CVE-Bench: What Happens When You Ask LLM Agents to Fix Real Security Vulnerabilities

CVE-Bench is a benchmark that measures whether LLM agents can fix real security vulnerabilities. It runs 20 real CVEs from Python projects (Pillow, GitPython, yt-dlp, urllib3) through five agents with three different prompt strategies, scoring each fix against hidden security tests. The results are blunt: the best model hits 50% overall and 60% under ideal conditions. The most dangerous failure mode is not a crash or a refusal. It is a plausible patch that passes regression tests but leaves the vulnerability intact.

Why This Matters Now

Anthropic reported finding 1,596 vulnerabilities in open-source software. As of May 2026, 97 have been patched. Discovery is now the easy part. Verification, triage, and patching are the bottleneck. CVE-Bench measures that bottleneck directly by asking agents to produce working fixes, not just identify issues.
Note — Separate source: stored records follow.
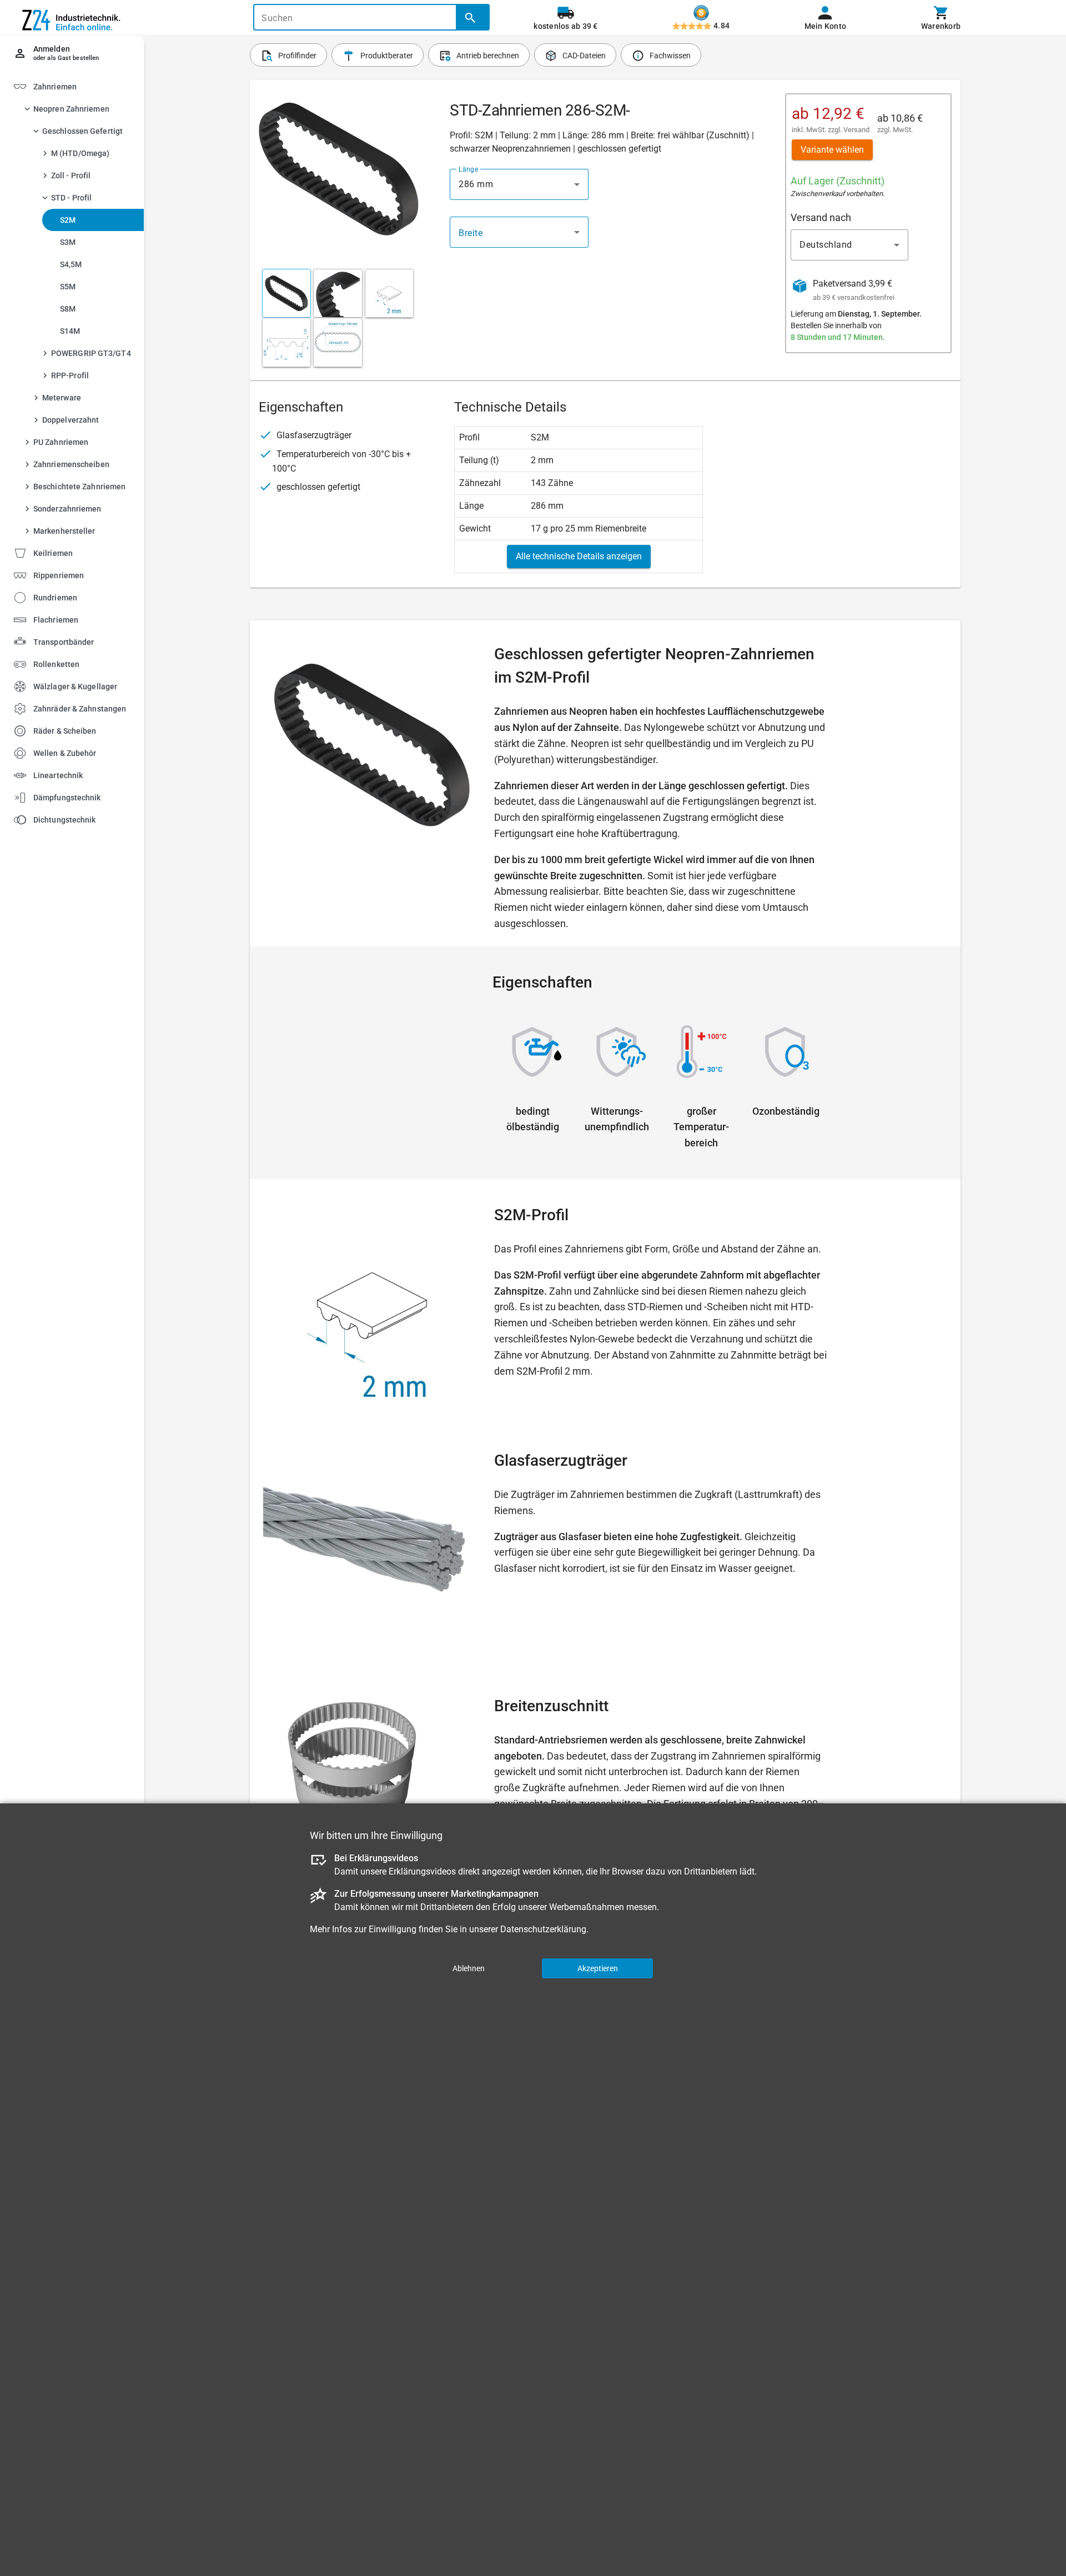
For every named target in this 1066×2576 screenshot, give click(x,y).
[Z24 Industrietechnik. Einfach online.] (72, 17)
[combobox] (519, 184)
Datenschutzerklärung (543, 1928)
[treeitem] (82, 311)
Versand (856, 130)
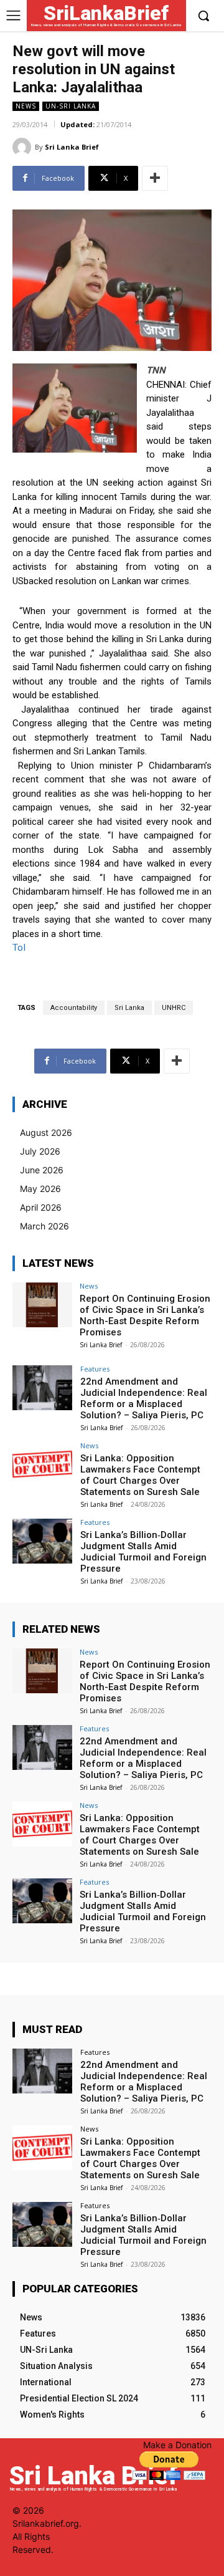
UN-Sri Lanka (70, 106)
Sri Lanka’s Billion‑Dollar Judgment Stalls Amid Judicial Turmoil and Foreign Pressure (143, 1551)
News (26, 106)
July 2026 (40, 1151)
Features (95, 1368)
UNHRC (173, 1008)
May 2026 (40, 1188)
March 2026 (44, 1226)
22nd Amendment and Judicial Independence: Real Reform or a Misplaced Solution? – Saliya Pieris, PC (143, 1398)
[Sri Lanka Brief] (23, 147)
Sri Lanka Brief (72, 146)
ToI (19, 947)
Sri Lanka (129, 1008)
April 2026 (41, 1207)
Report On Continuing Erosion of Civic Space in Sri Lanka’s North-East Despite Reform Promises (145, 1315)
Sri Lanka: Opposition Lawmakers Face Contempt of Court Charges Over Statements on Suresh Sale (140, 1475)
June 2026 (41, 1170)
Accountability (73, 1008)
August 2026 (46, 1132)
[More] (155, 178)
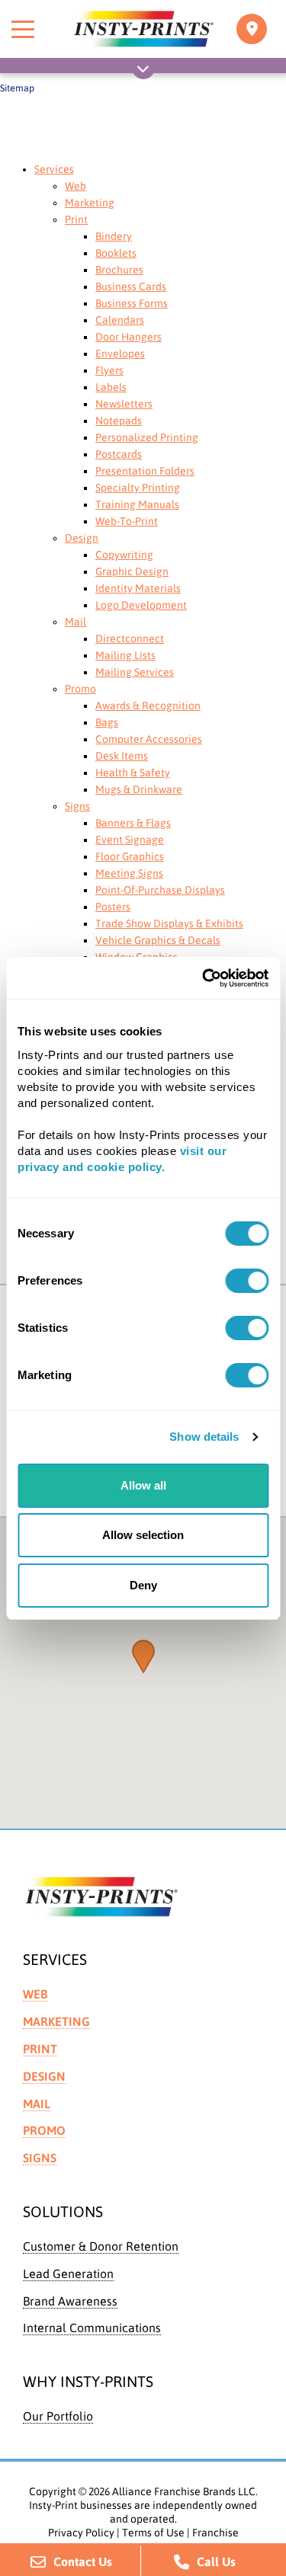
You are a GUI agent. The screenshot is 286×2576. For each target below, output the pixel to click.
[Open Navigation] (143, 71)
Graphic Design (132, 571)
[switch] (246, 1281)
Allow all (143, 1485)
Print (76, 219)
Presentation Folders (144, 471)
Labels (111, 387)
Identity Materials (138, 588)
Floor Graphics (129, 856)
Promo (80, 689)
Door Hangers (128, 337)
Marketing (89, 203)
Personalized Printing (146, 437)
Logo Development (141, 605)
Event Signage (129, 840)
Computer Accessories (148, 739)
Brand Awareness (70, 2301)
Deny (143, 1585)
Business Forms (131, 303)
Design (81, 538)
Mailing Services (134, 672)
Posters (112, 907)
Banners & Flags (133, 823)
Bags (106, 722)
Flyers (109, 370)
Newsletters (124, 404)
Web (75, 186)
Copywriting (124, 555)
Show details (204, 1436)
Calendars (119, 320)
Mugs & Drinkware (138, 789)
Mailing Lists (125, 655)
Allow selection (143, 1534)
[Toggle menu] (22, 29)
The benchmark exposes the gap between agent coding demos and real-world security workflows. Most agent benchmarks test greenfield tasks or synthetic bugs. CVE-Bench uses real CVEs with real exploit tests. The agent must modify vulnerable code, pass hidden security tests, and avoid breaking existing functionality.

Benchmark Architecture

CVE-Bench runs each agent in a sandboxed container. The agent receives a CVE description, access to the vulnerable codebase, and a set of visible regression tests. The security tests remain hidden. The agent must produce a patch that fixes the vulnerability without seeing the exploit validation logic.

Sandboxing and Isolation

Each run executes in a fresh Docker container with:

Read-only access to the vulnerable codebase
Write access to a working directory for patches
Network isolation (no external API calls during fix generation)
Time limit of 10 minutes per CVE

The agent can read files, run tests, and modify code. It cannot see the hidden security test suite. This mirrors real-world conditions where developers do not have access to exploit PoCs during initial remediation.

Hidden Test Architecture

The benchmark separates visible regression tests from hidden security tests. Visible tests validate that the patch does not break existing functionality. Hidden tests validate that the patch actually closes the vulnerability.

This separation prevents agents from overfitting to exploit patterns. If the agent could see the security test, it could patch the specific attack vector without addressing the root cause. The hidden test architecture forces the agent to reason about the vulnerability class, not just the exploit.

Prompt Strategies

CVE-Bench tests three prompt types:

Full Advisory: The agent receives the complete CVE description, including vulnerability class, affected versions, and remediation guidance.
Locate: The agent receives only the vulnerability class and must locate the vulnerable code before fixing it.
Diagnose: The agent receives a minimal description and must diagnose the root cause before patching.

Each strategy changes the agent’s tool usage and reasoning path. Full advisory prompts produce faster fixes but sometimes miss edge cases. Locate prompts force more thorough code analysis. Diagnose prompts produce the most thorough reasoning but also the highest failure rate.

Scoring Methodology

A fix passes if:

All visible regression tests pass
All hidden security tests pass
The patch applies cleanly to the vulnerable version

A fix fails if:

Any regression test fails (breaks existing functionality)
Any security test fails (vulnerability remains exploitable)
The patch does not apply (syntax errors, wrong file paths)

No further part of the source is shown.